◆ **Work required**:
Filter the data for "agent" and copy matching lines.

◆ **Data to examine**:
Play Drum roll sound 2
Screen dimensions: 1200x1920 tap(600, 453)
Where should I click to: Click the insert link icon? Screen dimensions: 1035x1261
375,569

* * *

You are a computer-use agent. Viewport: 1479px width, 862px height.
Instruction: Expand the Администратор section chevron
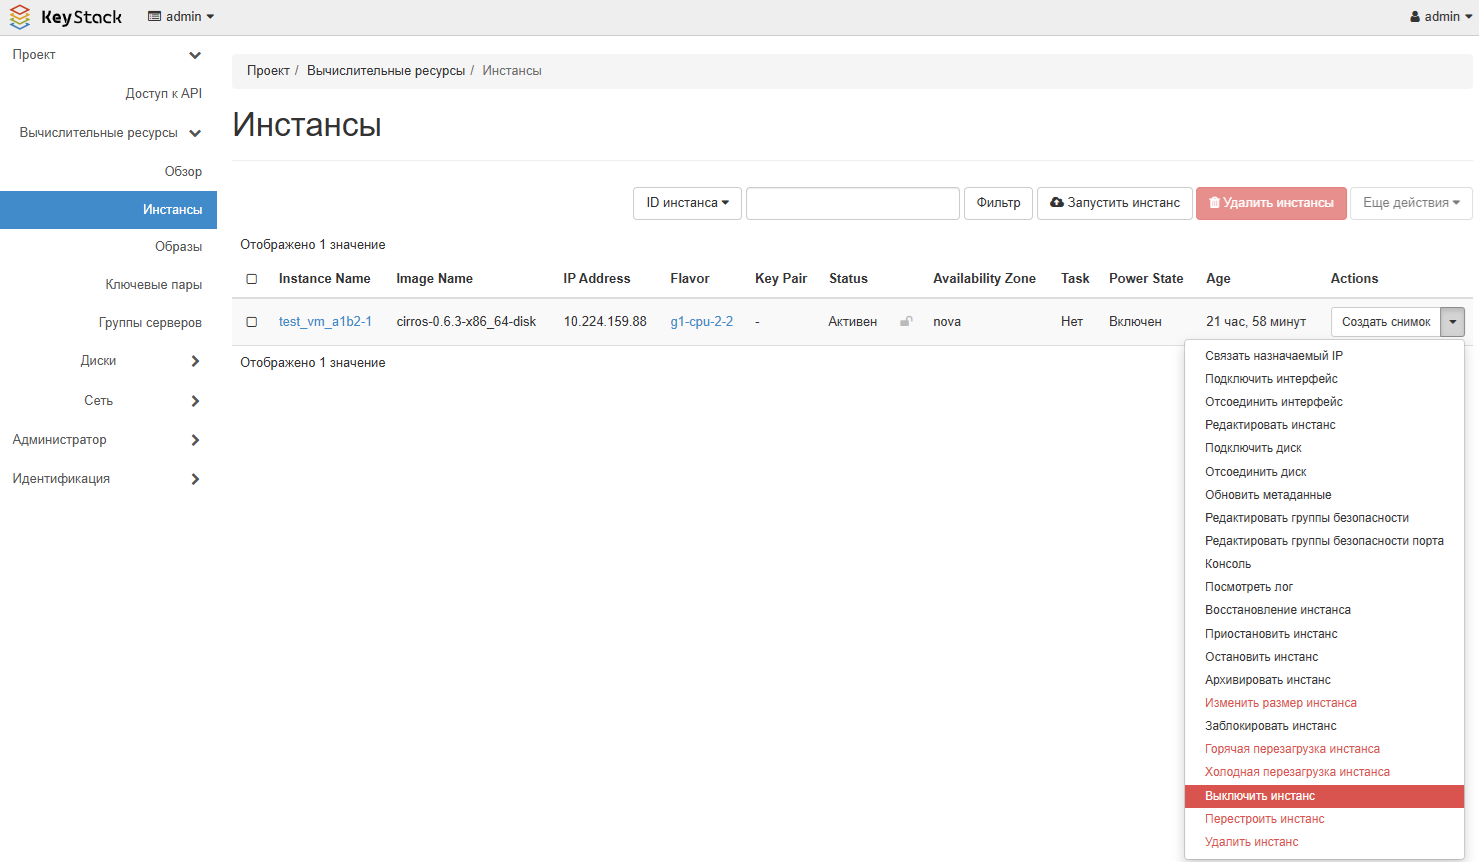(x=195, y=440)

--

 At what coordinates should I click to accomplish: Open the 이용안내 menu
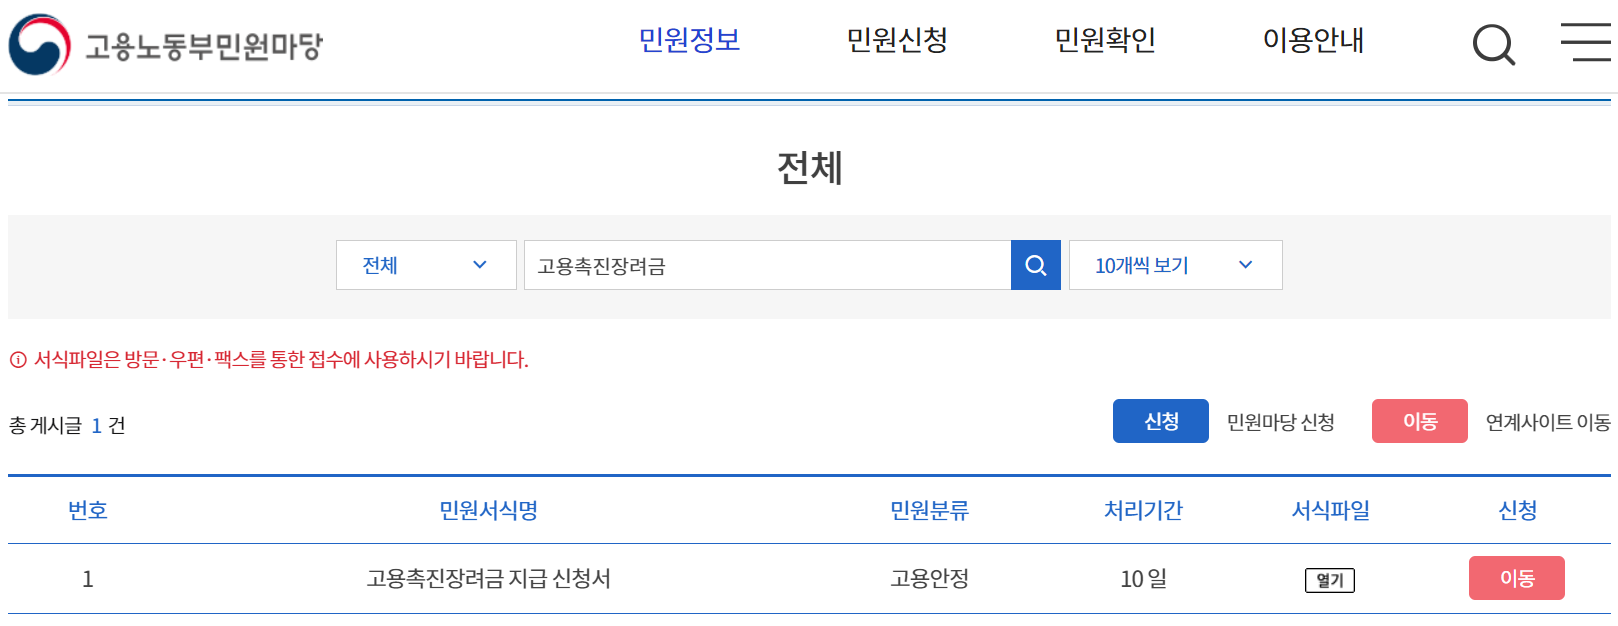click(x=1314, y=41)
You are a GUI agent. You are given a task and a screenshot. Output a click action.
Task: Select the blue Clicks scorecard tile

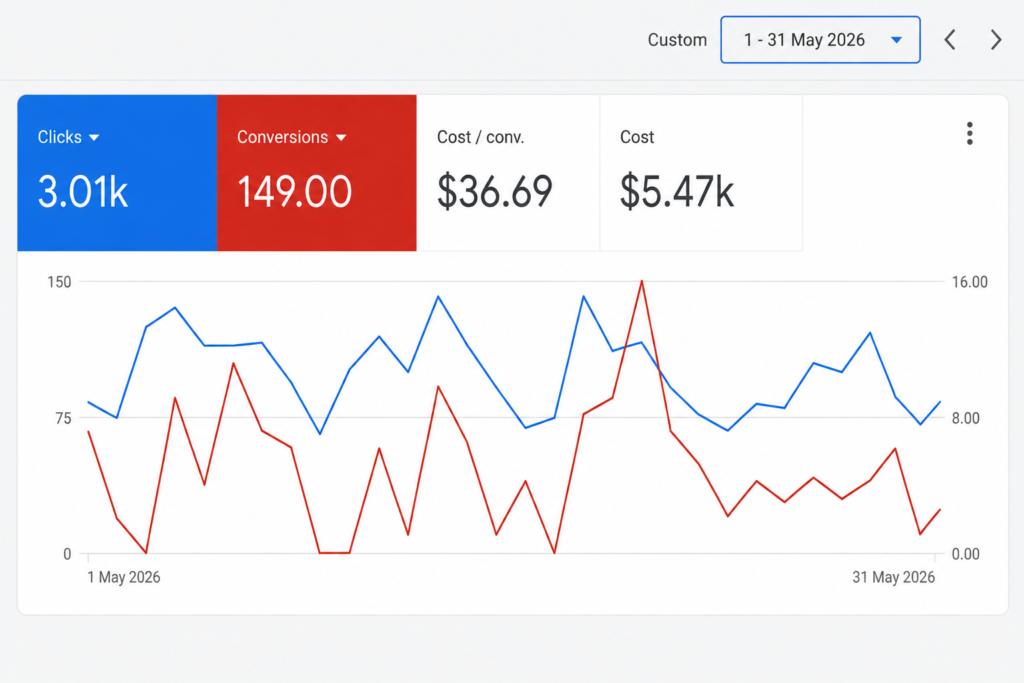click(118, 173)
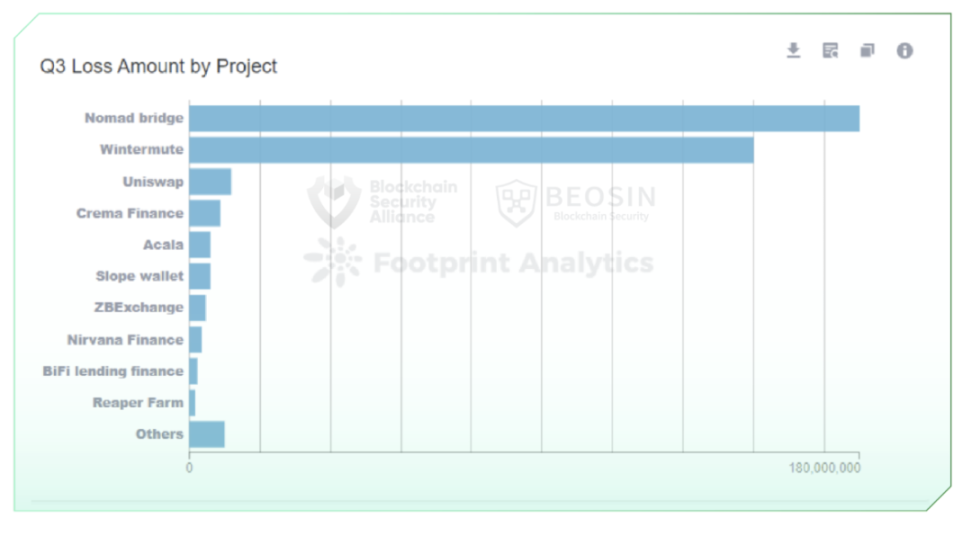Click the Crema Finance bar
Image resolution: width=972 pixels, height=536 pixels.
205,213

◆ **Exercise output**:
You are a computer-use agent. Viewport: 1479px width, 862px height.
You are a GUI agent. You are given a task and a screenshot. Output a click action.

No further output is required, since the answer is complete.